BenchMARL’s backends:

  • TorchRL: provides a standardised interface for MARL algorithms and environments
  • Hydra: provides a flexible and modular configuration system
  • marl-eval: provides a standardised evaluation system

I encourage you to check out the BenchMARL documentation for more details.

# MARL Training

Basic Setup

Along with this blog post, I have prepared a repository with a basic setup of BenchMARL. Please refer to the README for installation instructions and details. You can also check some results on my wandb report.

Feedback

Feel free to open an issue if you have any questions, problems or remarks you want to share.

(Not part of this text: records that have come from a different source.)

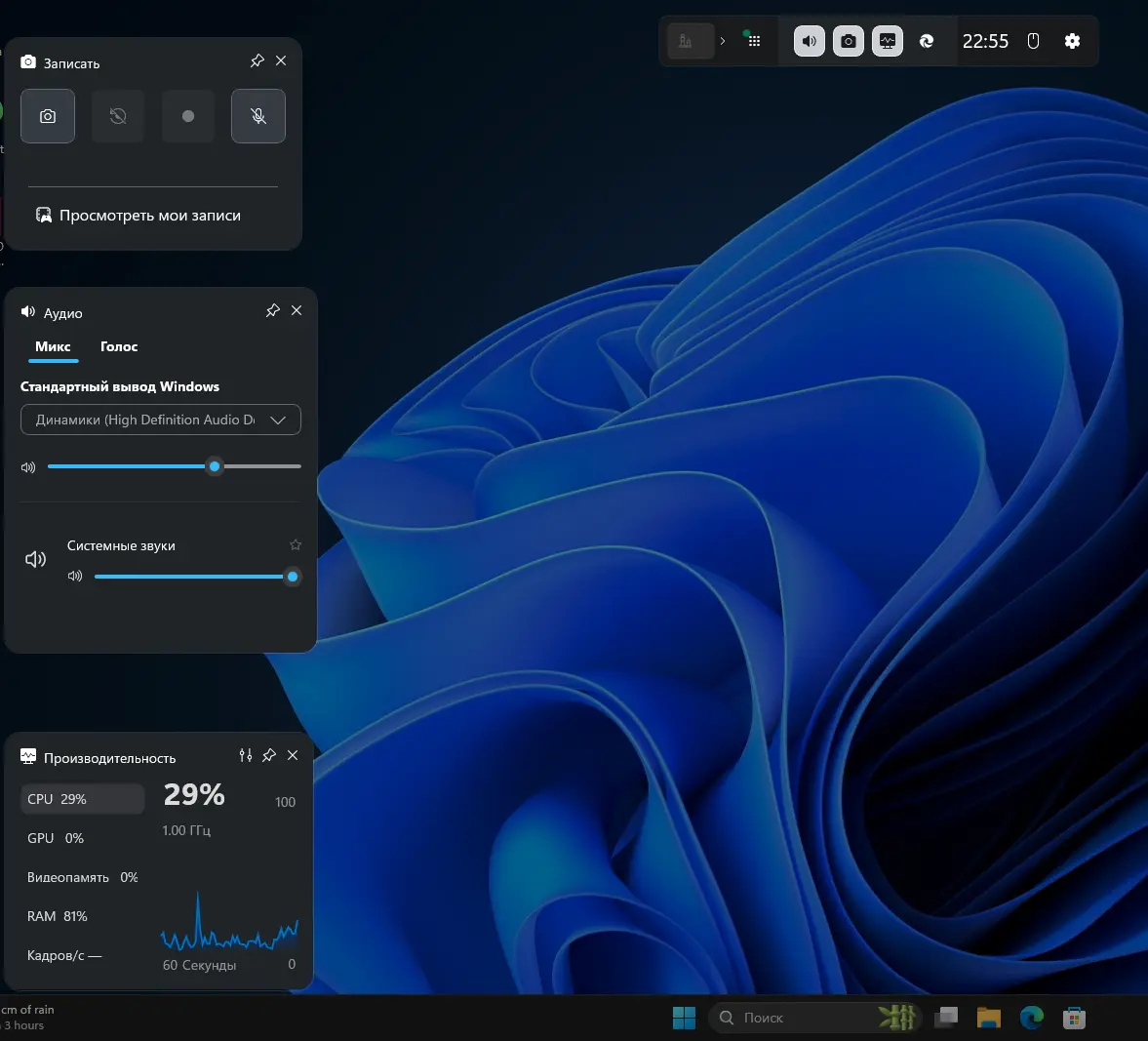This screenshot has height=1041, width=1148.
Task: Pin the Аудио widget
Action: point(273,310)
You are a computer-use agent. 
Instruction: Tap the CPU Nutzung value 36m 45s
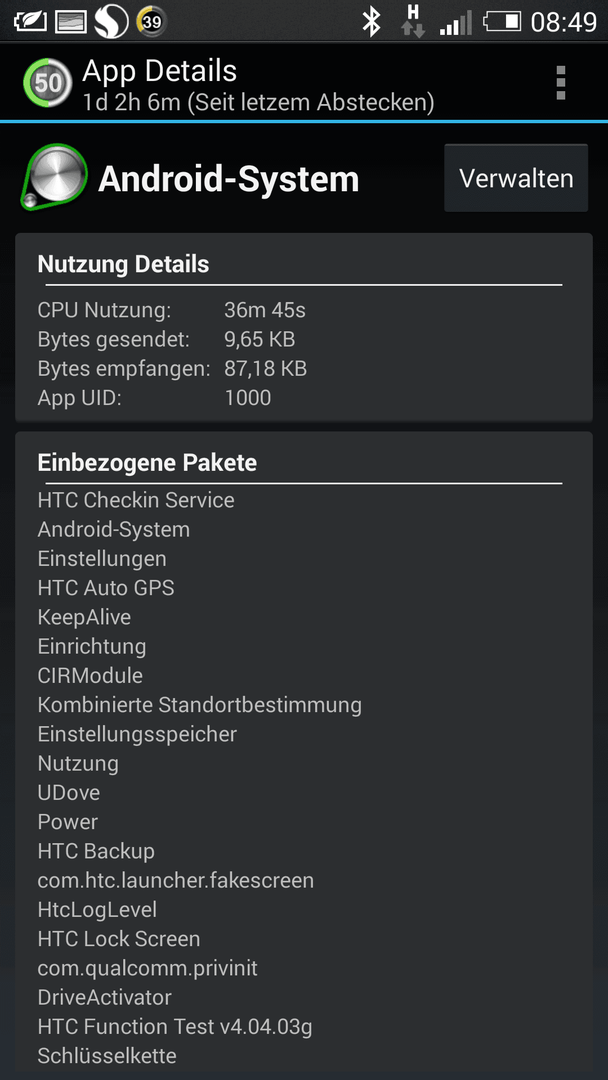coord(265,311)
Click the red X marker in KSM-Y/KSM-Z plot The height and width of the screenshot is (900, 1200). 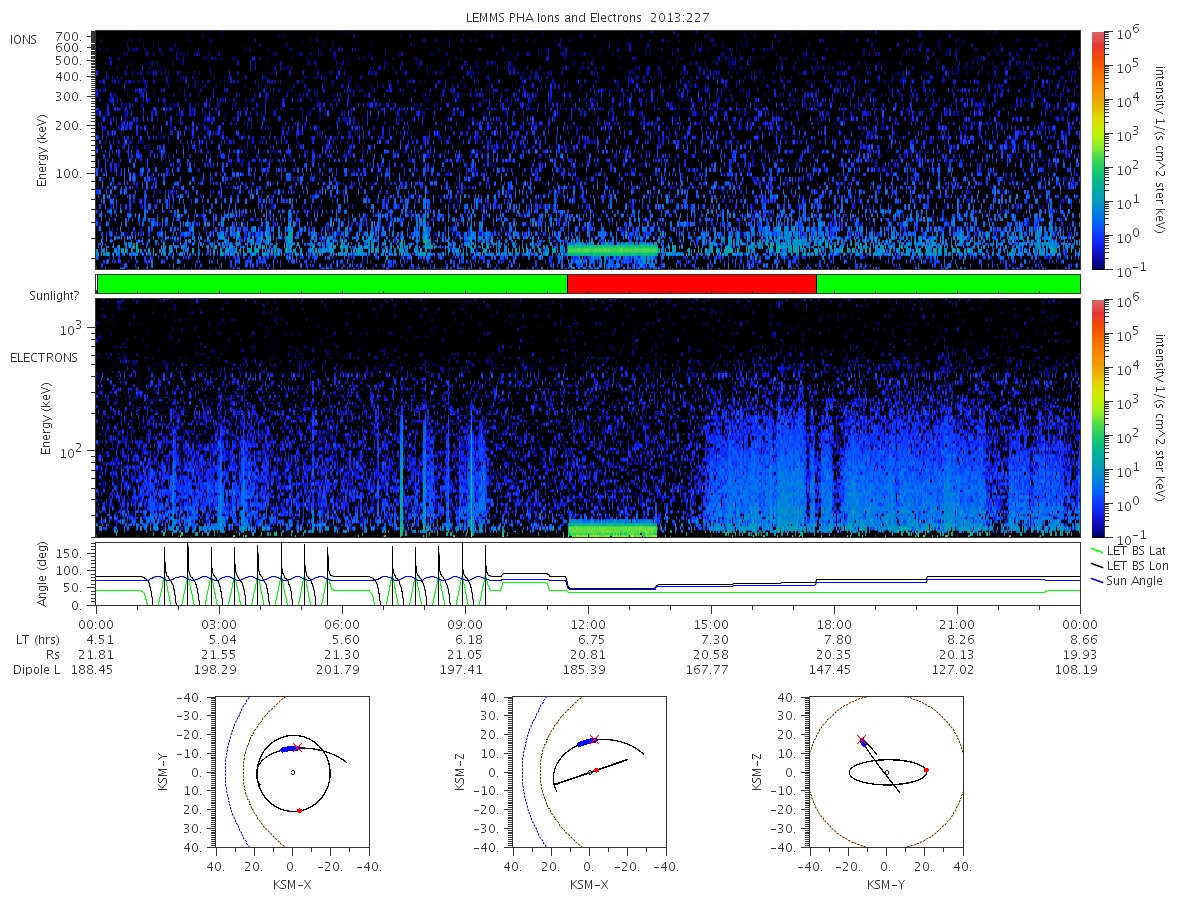coord(861,740)
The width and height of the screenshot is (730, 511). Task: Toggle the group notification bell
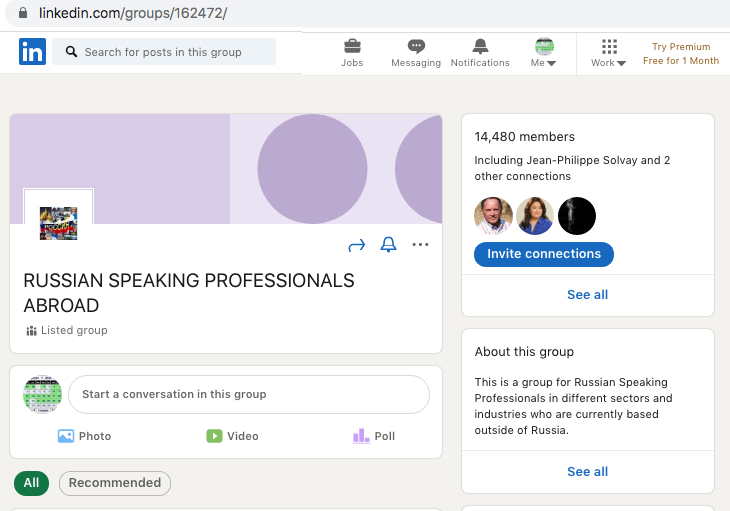coord(389,245)
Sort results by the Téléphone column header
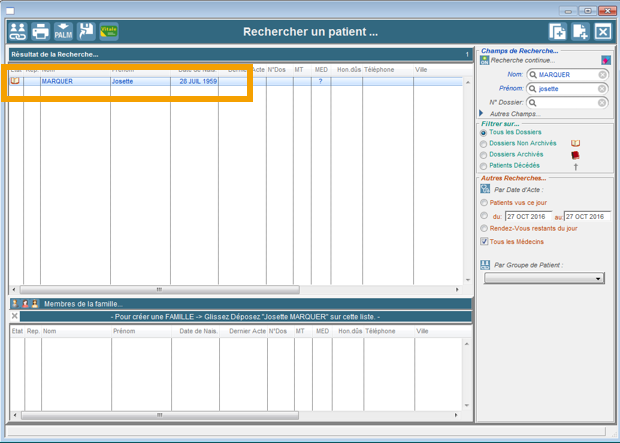Screen dimensions: 620x443 click(379, 70)
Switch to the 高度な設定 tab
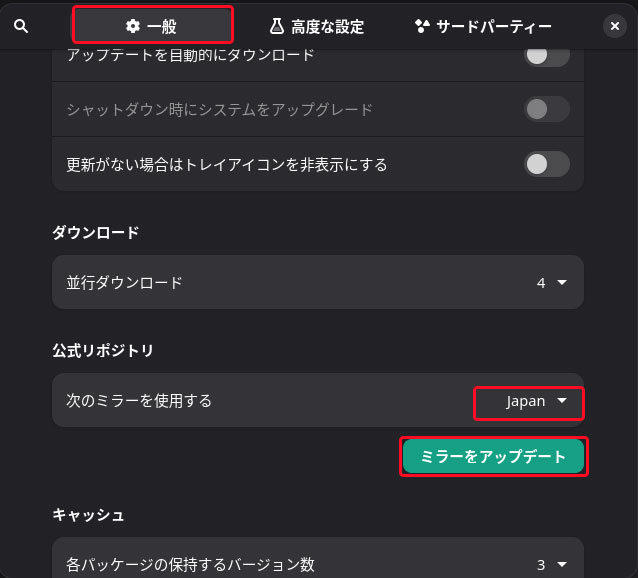This screenshot has height=578, width=638. click(x=317, y=26)
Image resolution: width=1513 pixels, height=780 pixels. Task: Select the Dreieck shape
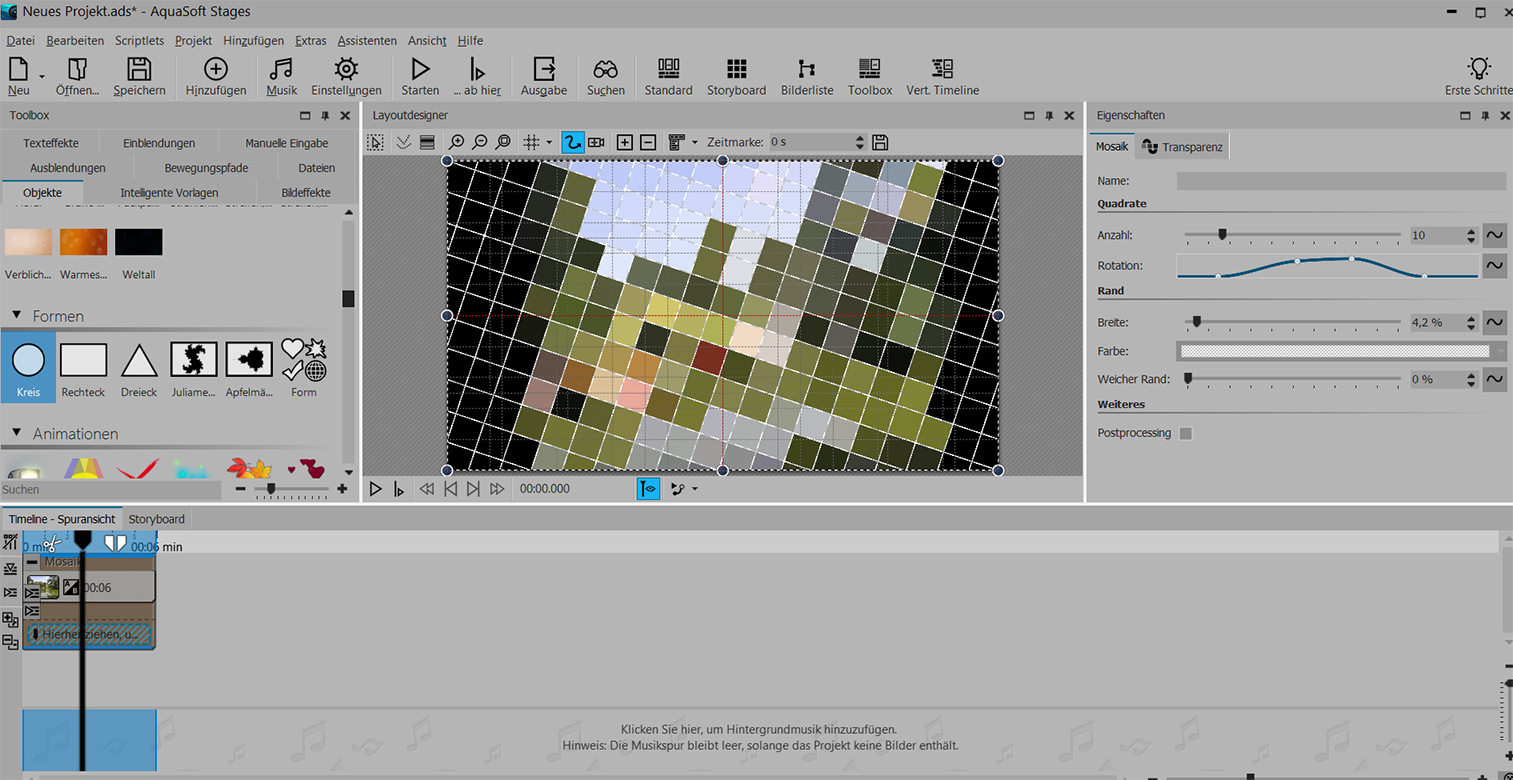(x=139, y=366)
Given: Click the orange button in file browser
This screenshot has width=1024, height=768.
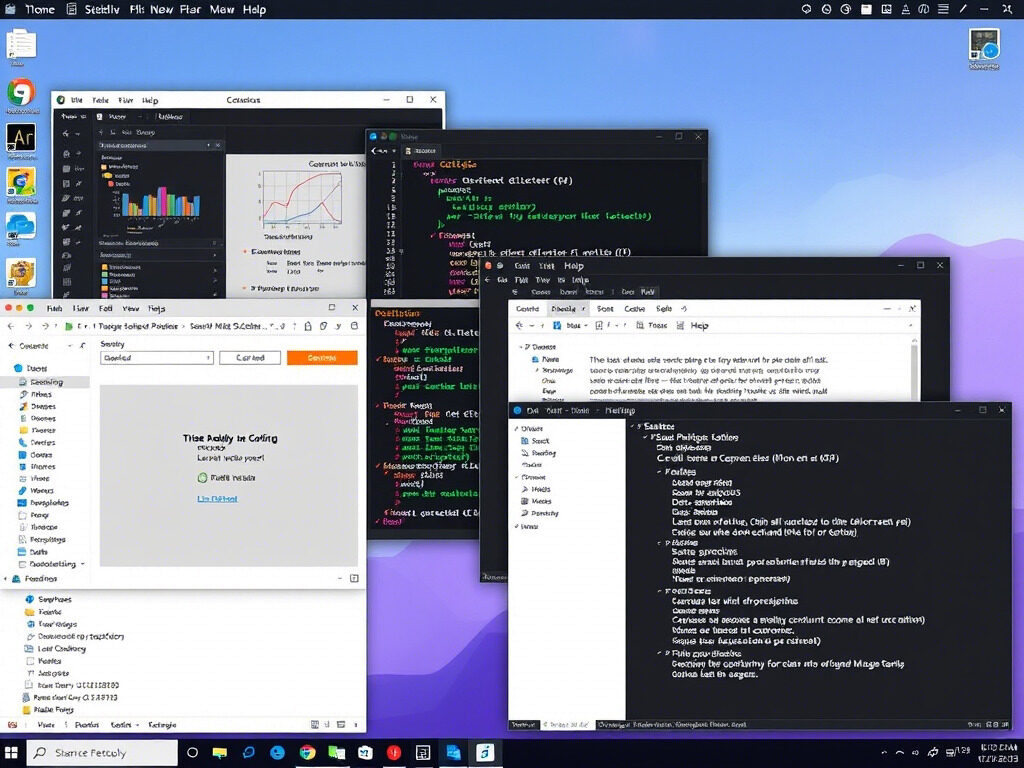Looking at the screenshot, I should [x=322, y=358].
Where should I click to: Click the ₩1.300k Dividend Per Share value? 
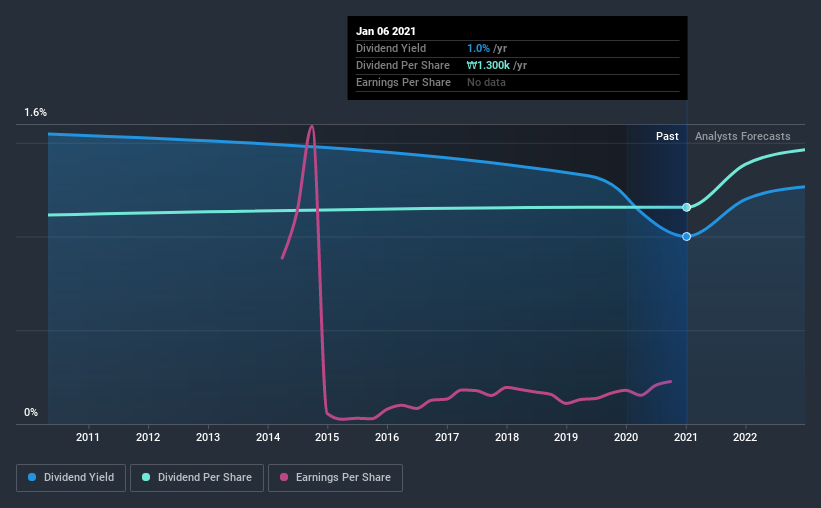point(488,65)
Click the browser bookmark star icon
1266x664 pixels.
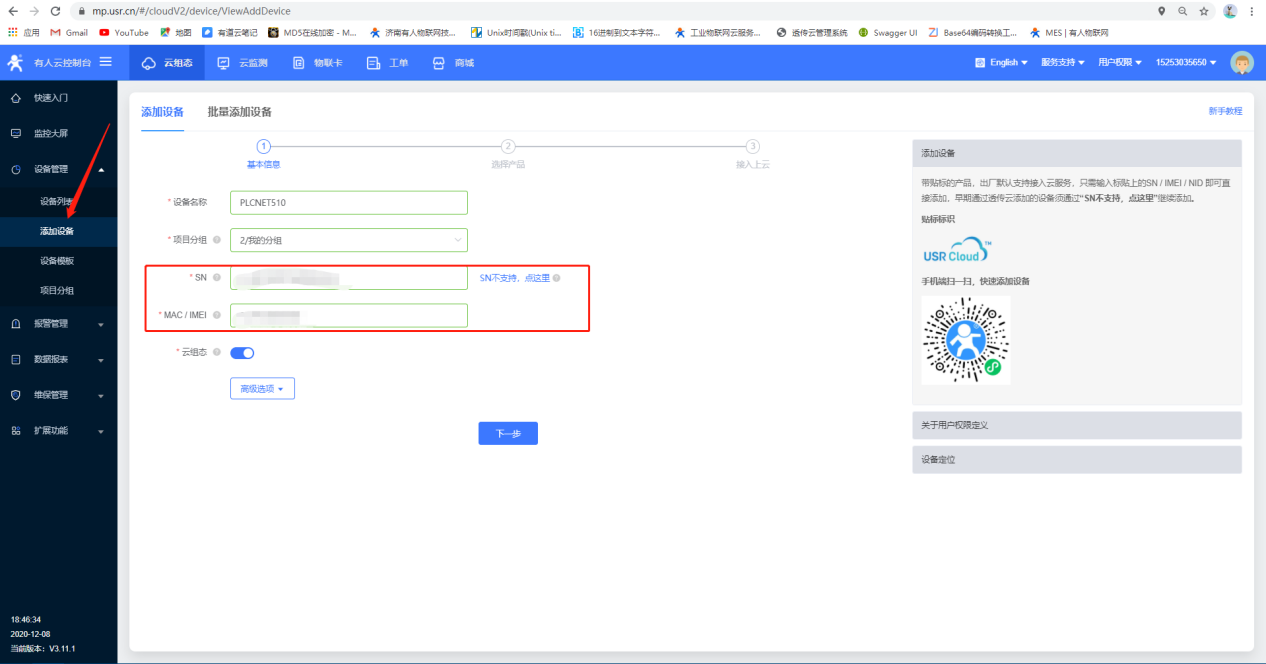click(x=1204, y=11)
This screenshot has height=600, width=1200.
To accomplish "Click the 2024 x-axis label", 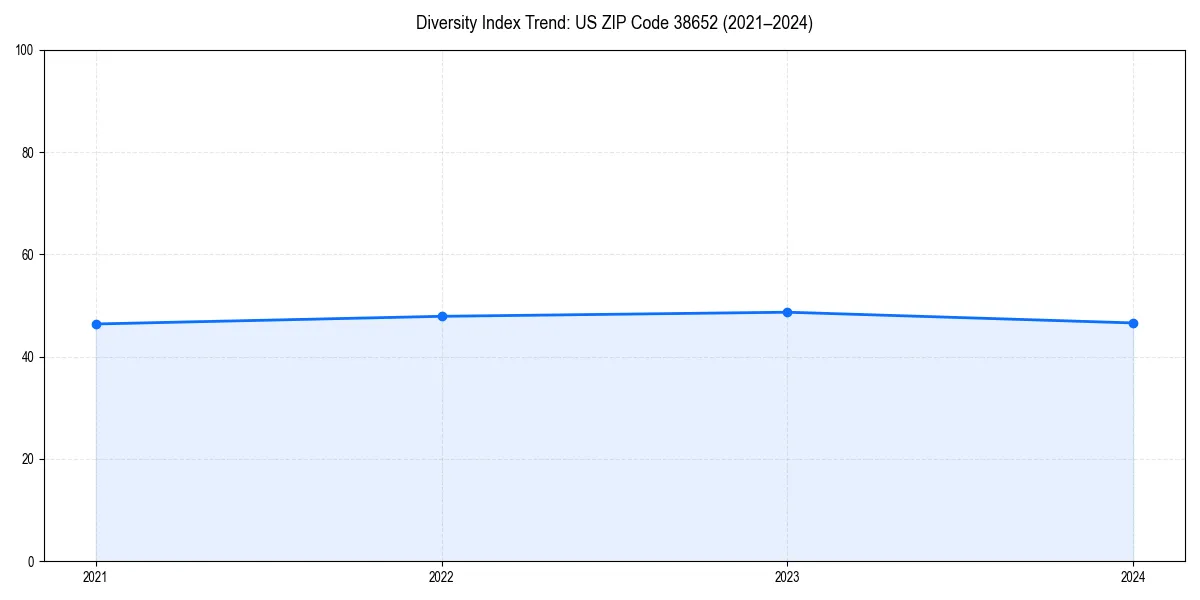I will pyautogui.click(x=1133, y=576).
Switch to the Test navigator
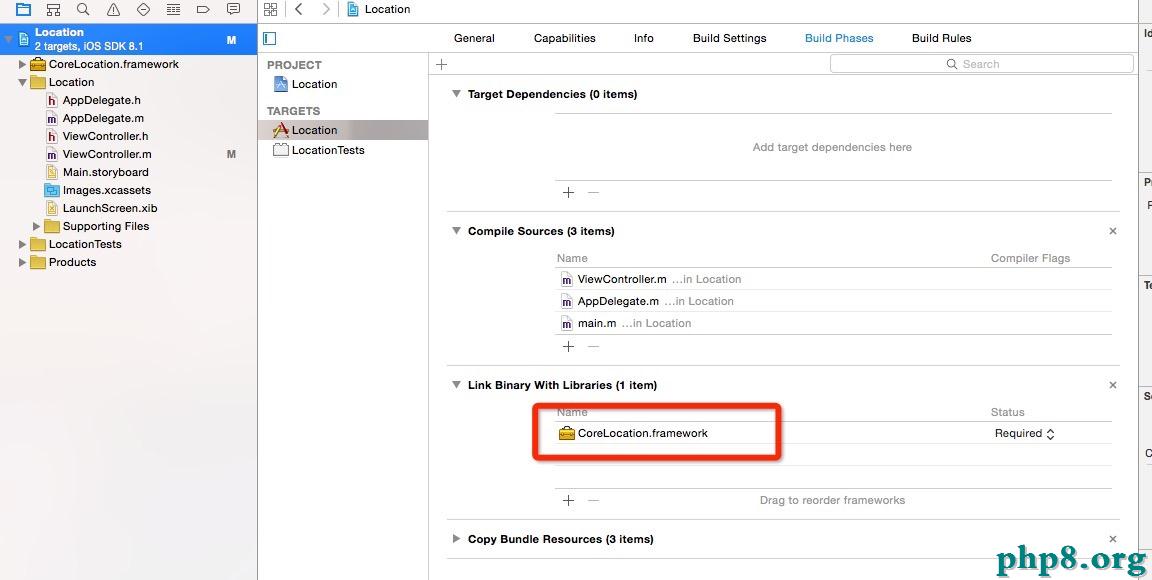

The first thing you might want to do is train supported algorithms on a supported environment. Let’s say you want to compare MAPPO and IPPO on Multiwalker. Such a benchmark is made of 2 independent experiments, that you can test individually using the script experiments/run_local.py, inspired by the run.py script provided by BenchMARL.

  • IPPO & Multiwalker:
    uv run -m scripts.experiments.run_local algorithm=ippo task=pettingzoo/multiwalker
  • MAPPO & Multiwalker:
    uv run -m scripts.experiments.run_local algorithm=mappo task=pettingzoo/multiwalker

These scripts are based on Hydra’s configuration system, which allows you to easily modify the configuration of your experiment in a YAML file or through the command line. This is especially important when you want to run multiple experiments with different configurations, e.g. for hyperparameter search. Additionally, the defaults can be loaded directly from BenchMARL since the script’s config (exp:run_local.yaml) adds it to the Hydra search path.

Tweaking

You can easily tweak an algorithm by creating a new file in the algorithm config group and iterating on it manually or with a hyperparameter search. You can similarly tweak experiments and models.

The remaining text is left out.